Richard Johnson

Personal information
- Full name: Richard Matthew Johnson
- Born: 1 September 1988 (age 37) Solihull, West Midlands, England
- Batting: Right-handed
- Role: Wicket-keeper

Domestic team information
- 2008–2012: Warwickshire
- 2012: → Derbyshire (on loan)
- 2013–2014: Derbyshire
- FC debut: 12 May 2008 Warwickshire v Cambridge UCCE
- Last FC: 20 April 2014 Derbyshire v Hampshire
- LA debut: 11 May 2008 Warwickshire v Northants
- Last LA: 26 August 2013 Derbyshire v Hampshire

Career statistics
| Competition | FC | LA | T20 |
| Matches | 29 | 26 | 22 |
| Runs scored | 911 | 215 | 46 |
| Batting average | 20.70 | 21.50 | 9.20 |
| 100s/50s | 0/5 | 0/2 | 0/0 |
| Top score | 72 | 79 | 14 |
| Catches/stumpings | 56/2 | 19/4 | 6/3 |
- Source: CricInfo, 25 August 2015

= Richard Johnson (cricketer, born 1988) =

English cricketer

Richard Matthew Johnson (born 1 September 1988) is an English former professional cricketer who played for Warwickshire and Derbyshire County Cricket Clubs. He played as a right-handed batsman and wicket-keeper.
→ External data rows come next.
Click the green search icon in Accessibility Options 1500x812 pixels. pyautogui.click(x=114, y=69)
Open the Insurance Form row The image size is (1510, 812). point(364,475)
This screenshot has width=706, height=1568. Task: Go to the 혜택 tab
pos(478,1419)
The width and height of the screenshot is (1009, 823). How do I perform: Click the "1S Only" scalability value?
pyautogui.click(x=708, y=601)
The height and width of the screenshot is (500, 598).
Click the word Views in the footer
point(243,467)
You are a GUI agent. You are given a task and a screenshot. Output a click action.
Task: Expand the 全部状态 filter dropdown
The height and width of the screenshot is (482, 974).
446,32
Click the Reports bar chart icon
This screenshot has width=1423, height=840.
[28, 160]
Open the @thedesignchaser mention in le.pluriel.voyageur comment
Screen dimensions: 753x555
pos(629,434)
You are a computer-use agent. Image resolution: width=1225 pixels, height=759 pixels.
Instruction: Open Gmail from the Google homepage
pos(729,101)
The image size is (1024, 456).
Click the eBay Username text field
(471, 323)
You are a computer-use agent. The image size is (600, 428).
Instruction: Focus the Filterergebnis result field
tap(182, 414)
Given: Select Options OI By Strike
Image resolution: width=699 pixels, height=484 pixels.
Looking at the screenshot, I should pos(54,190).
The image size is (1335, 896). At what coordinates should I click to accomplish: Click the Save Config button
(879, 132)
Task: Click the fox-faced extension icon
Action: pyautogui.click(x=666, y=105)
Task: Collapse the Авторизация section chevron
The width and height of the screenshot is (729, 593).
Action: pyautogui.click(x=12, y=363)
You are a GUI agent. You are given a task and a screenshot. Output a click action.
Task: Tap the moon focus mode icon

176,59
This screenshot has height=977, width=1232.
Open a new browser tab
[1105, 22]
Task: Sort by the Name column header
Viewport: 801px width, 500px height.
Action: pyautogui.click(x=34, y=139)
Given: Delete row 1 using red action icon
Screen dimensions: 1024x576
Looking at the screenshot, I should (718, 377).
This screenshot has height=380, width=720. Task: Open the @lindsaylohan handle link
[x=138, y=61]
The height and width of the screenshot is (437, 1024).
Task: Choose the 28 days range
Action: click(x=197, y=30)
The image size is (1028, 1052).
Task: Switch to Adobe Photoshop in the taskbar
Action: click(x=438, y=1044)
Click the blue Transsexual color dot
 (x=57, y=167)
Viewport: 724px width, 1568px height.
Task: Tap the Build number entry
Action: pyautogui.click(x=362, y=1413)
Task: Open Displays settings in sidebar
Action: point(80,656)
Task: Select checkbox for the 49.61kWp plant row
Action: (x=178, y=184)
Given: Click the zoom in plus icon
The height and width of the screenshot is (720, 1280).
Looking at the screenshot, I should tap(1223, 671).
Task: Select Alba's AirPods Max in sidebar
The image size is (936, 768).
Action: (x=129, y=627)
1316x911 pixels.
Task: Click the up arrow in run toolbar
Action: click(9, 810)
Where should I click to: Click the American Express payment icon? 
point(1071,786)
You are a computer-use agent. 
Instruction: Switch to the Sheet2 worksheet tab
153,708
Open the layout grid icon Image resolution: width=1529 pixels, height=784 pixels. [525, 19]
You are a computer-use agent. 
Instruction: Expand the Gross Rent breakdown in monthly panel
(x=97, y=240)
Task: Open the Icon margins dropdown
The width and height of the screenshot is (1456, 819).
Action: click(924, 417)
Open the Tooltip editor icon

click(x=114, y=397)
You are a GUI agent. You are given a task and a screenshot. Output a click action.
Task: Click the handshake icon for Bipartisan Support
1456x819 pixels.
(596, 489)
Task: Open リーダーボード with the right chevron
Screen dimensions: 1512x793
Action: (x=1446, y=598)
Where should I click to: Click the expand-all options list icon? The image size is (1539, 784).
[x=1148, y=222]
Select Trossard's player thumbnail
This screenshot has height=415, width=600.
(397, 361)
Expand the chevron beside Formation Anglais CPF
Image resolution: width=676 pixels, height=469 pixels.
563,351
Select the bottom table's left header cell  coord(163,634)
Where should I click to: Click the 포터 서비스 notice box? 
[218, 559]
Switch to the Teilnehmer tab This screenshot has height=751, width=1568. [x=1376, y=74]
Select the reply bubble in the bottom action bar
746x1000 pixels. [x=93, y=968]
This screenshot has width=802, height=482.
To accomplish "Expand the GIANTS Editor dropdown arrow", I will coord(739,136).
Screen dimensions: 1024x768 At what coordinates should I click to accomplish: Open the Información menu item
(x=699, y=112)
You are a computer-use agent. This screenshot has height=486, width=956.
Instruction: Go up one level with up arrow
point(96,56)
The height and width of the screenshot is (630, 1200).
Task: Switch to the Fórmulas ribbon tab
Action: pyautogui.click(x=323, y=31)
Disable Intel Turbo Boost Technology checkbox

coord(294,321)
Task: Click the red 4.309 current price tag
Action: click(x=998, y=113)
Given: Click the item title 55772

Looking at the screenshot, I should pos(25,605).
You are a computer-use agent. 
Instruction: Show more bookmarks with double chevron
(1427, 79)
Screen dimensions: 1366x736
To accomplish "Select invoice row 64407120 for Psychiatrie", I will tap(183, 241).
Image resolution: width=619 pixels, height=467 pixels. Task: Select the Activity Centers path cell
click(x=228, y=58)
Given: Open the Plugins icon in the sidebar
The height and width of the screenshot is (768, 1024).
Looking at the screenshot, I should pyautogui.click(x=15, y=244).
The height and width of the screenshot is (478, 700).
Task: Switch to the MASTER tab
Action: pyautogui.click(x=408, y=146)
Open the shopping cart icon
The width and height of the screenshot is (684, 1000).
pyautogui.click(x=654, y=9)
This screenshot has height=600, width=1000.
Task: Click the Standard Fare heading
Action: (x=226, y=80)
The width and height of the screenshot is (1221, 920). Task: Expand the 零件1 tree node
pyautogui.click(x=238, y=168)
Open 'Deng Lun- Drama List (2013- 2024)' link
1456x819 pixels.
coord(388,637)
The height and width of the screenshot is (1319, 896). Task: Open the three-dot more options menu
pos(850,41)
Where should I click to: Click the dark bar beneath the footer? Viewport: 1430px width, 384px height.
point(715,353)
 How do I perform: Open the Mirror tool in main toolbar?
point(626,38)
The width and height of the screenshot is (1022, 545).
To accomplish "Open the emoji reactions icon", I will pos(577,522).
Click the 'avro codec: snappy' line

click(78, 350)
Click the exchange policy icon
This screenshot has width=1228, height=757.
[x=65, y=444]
Johnson was born in Solihull and educated at Solihull School. He played for ECB Schools against an India Under-19 team, before making his Minor Counties Championship debut for Herefordshire in the same year. In 2007 he began playing for Warwickshire Second XI and in May 2008 made his debut in List A cricket for the county before making first-class cricket debut for Warwickshire against Cambridge UCCE later the same month.

After two seasons with Derbyshire, Johnson retired from professional cricket in 2014. In December 2014 he returned to Warwickshire in the role of Assistant Strength and Conditioning Coach.